Среди тридцати девушек-упаковщиц была одна, которая, по моему мнению, никогда не делала ошибок при упаковке. Я никогда не проверял ее работу. И почему я должен был инспектировать ее, если я был уверен в ее добросовестном отношении к делу. Но я наблюдал за ней и не спускал с нее глаз каждый раз, когда у меня появлялось свободное время и когда я был уверен, что никто за мной не следит. Она замечала это и время от времени кидала на меня внезапный взгляд, чтобы поймать мои восхищенные глаза. Робкая краска стыда выдавала меня, несмотря на все старания скрыть мои мысли и чувства. Она угадывала их и скромно улыбалась, как будто ей это нравилось. Но она умело избегала случая, когда бы я мог ей сделать признание. Я бы, пожалуй, сделал это, несмотря на мою исключительную робость. Мои тетради были полны рисунков, изображавших ее, которые я рисовал и подписывал: Джейн Макнамара. Может быть, Джим видел эти рисунки среди моих чертежей и эскизов котельного отделения, а отсюда и его предупреждение.

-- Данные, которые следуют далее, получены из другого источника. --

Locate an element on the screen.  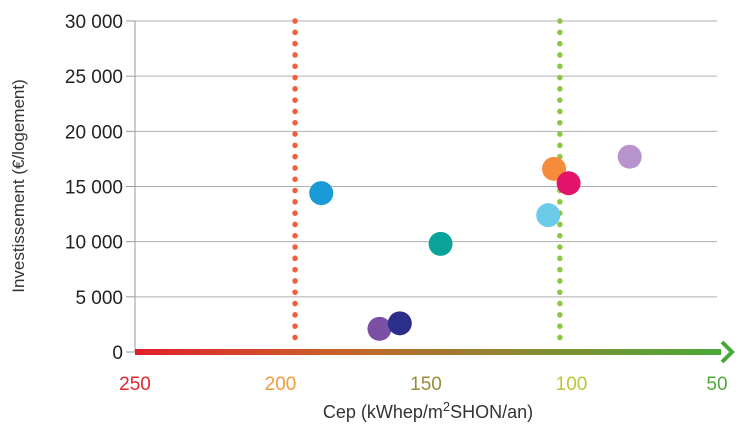
x-axis-label-suffix: SHON/an) is located at coordinates (492, 412).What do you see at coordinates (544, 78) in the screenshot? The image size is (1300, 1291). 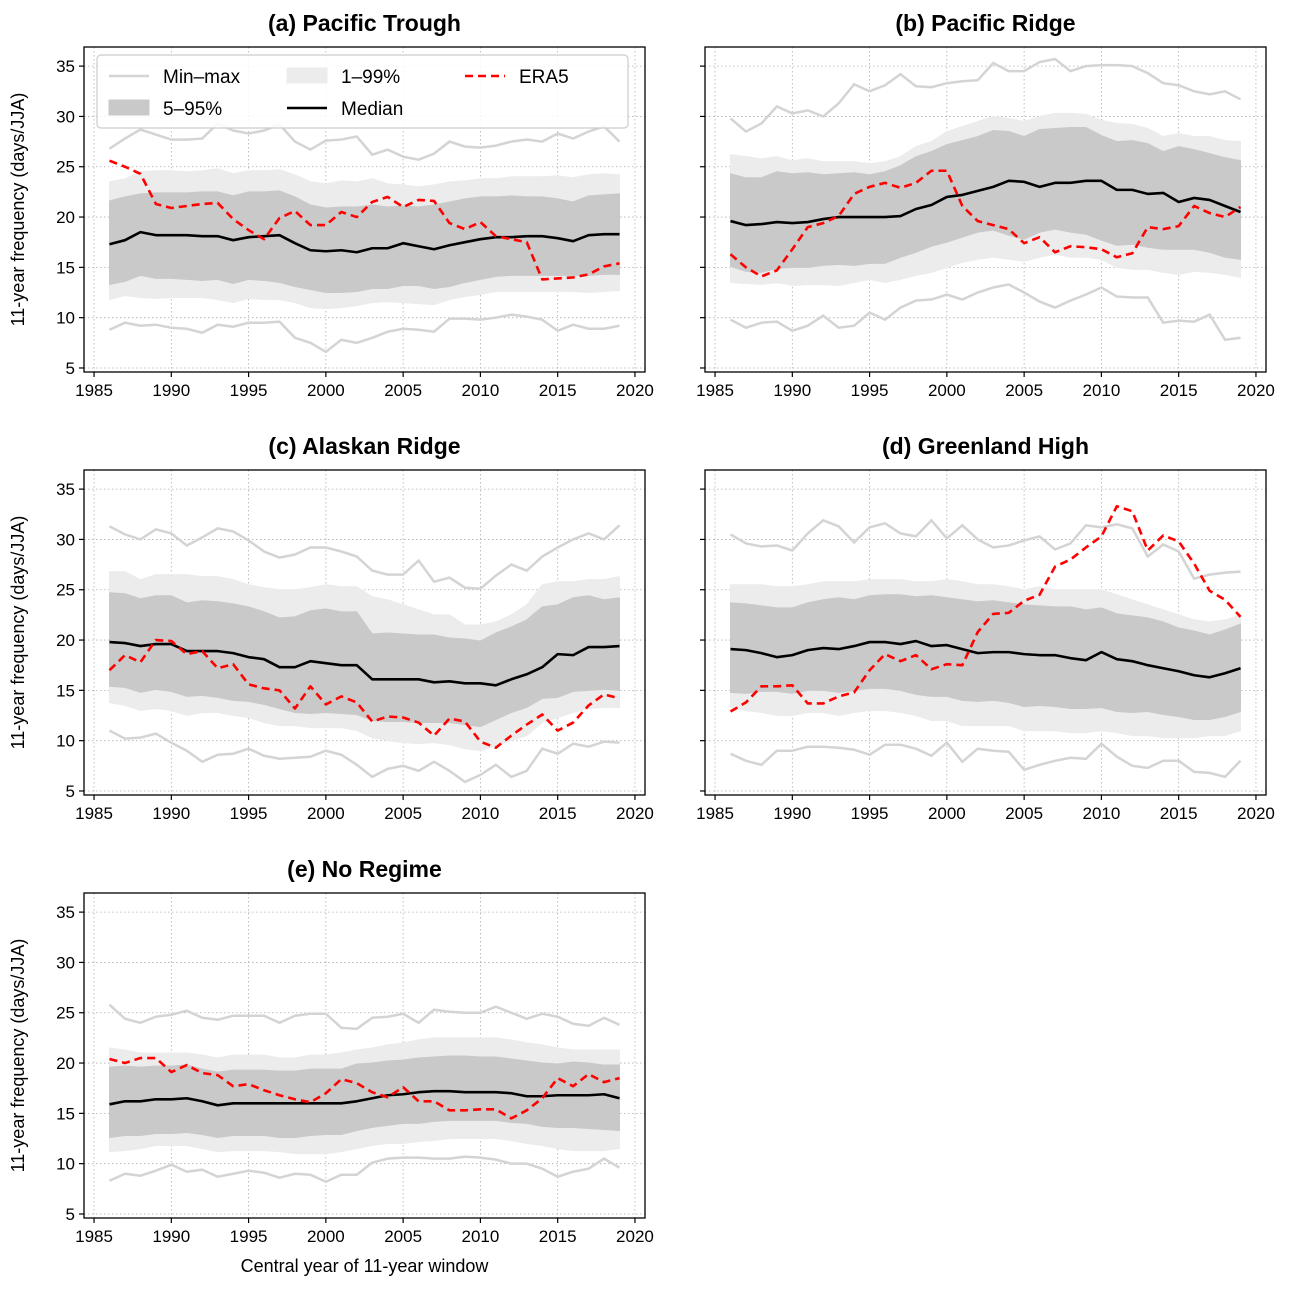 I see `legend-label: ERA5` at bounding box center [544, 78].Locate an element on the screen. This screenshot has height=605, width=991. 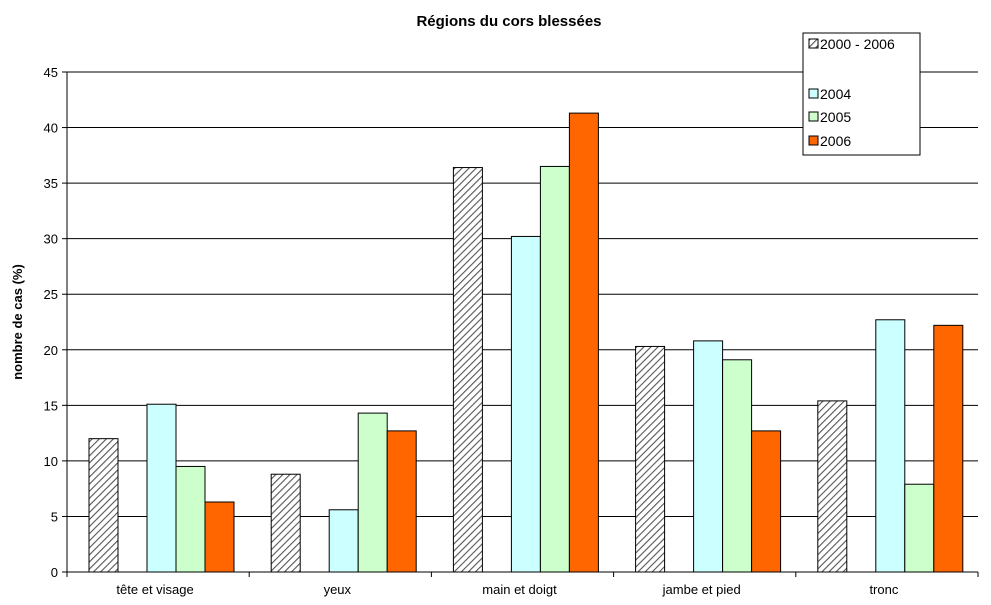
y-axis-label: nombre de cas (%) is located at coordinates (18, 322).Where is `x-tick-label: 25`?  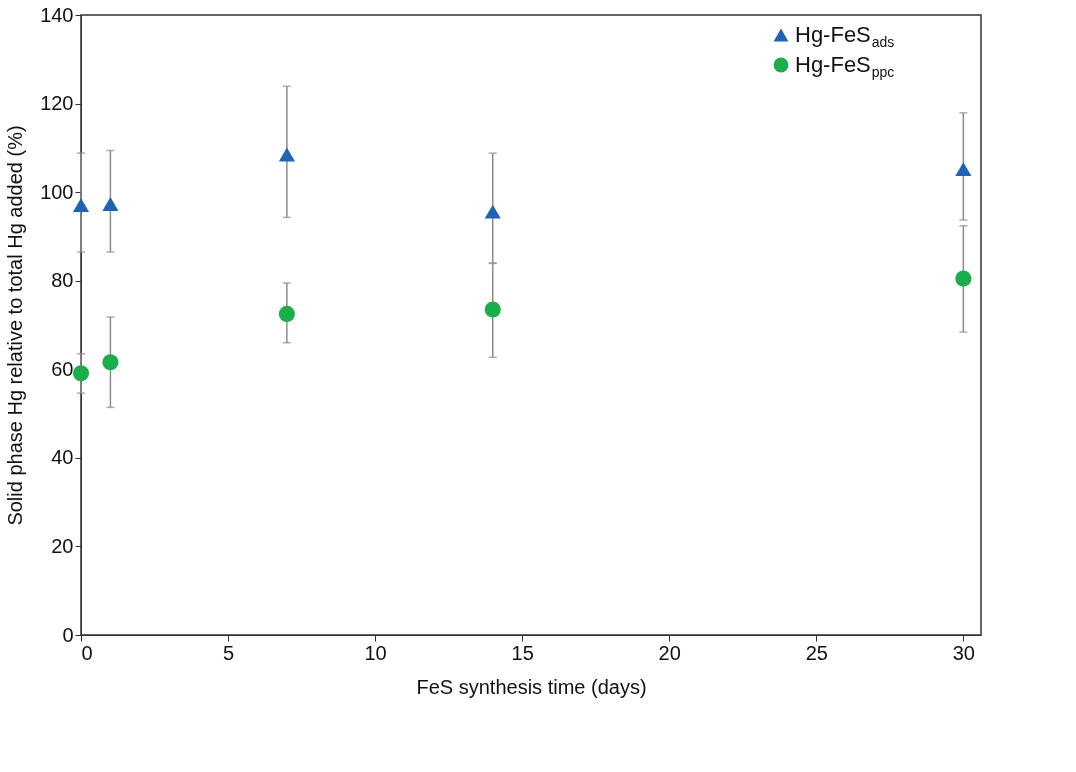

Как-то в понедельник утром Джейн не оказалось на ее обычном месте в упаковочной. Одна из упаковщиц, ее подруга, сказала мне, что в прошлую субботу Джейн вышла замуж. Как я ни пытался скрыть свое великое огорчение и показать, что я принял новость с безразличием, мне это не удалось. Девушки заметили во мне перемену. У меня не было ни улыбки, ни хмурого взгляда, но с лица нельзя было снять задумчивости. Ее-то и заметили девушки. Однако они старательно избегали тревожить меня. Только иногда кто-нибудь из них бывало шепнет мне: «Михаил, о чем так крепко задумался?» Я был уверен, что Джим также заметил перемену, но ничего не говорил, как будто ничего не знал. Однажды он представил меня своему знакомому, которого он звал Фредом и который показался мне мужчиной средних лет. Его лицо было изрезано глубокими морщинами, руки у него были большие, костлявые, словно повседневный тяжелый труд стер с них лишнее мясо и жир. Джим рассказал мне, что Фред был еще сравнительно молод, едва лишь перевалил за тридцать, и что двенадцать лет тому назад у него были те же планы и мечты, что и у меня, и по крайней мере такой же ум. Друзья Фреда возлагали на него большие надежды, говорил Джим, но вдруг Фред потерял свое сердце, женился и обзавелся многодетной семьей где-то в Джерси-Сити.
— Сегодня, — говорил Джим, — Фред в умственном развитии стоит там, где он был двенадцать лет тому назад, и если бы у него не было подряда на изготовление деревянных упаковочных ящиков для нашей фабрики, он выглядел бы еще старше, чем выглядит теперь.
И как всегда, с обычной непринужденностью, он начал иллюстрировать свои суждения конкретным примером, говоря, что стебель кукурузы перестает расти как только он начинает колоситься, так как весь его сок уходит в колос. Имея в виду многодетность Фреда, Джим закончил свое наставление, пояснив, что Фред был похож на вянущий кукурузный стебель со многими маленькими колосьями, который продержится, может быть, до тех пор, пока многочисленные колосья не созреют. Он признался, однако, что сам он был тоже вянущим кукурузным стеблем, но без колосьев, и его жизнь, в противоположность фредовой, была другой крайностью, и что ни он, ни Фред не изучили и не применили на практике сдерживающих начал жизни. Поучения Джима о самоконтроле и самообладании всегда попадали в цель. И когда я, пытаясь возразить ему на это, сказал, что человеческая жизнь превратилась бы тогда в сплошной контроль и стала бы почти невыносимой, Джим ответил, что когда самоконтроль входит в привычку, он перестает быть трудным.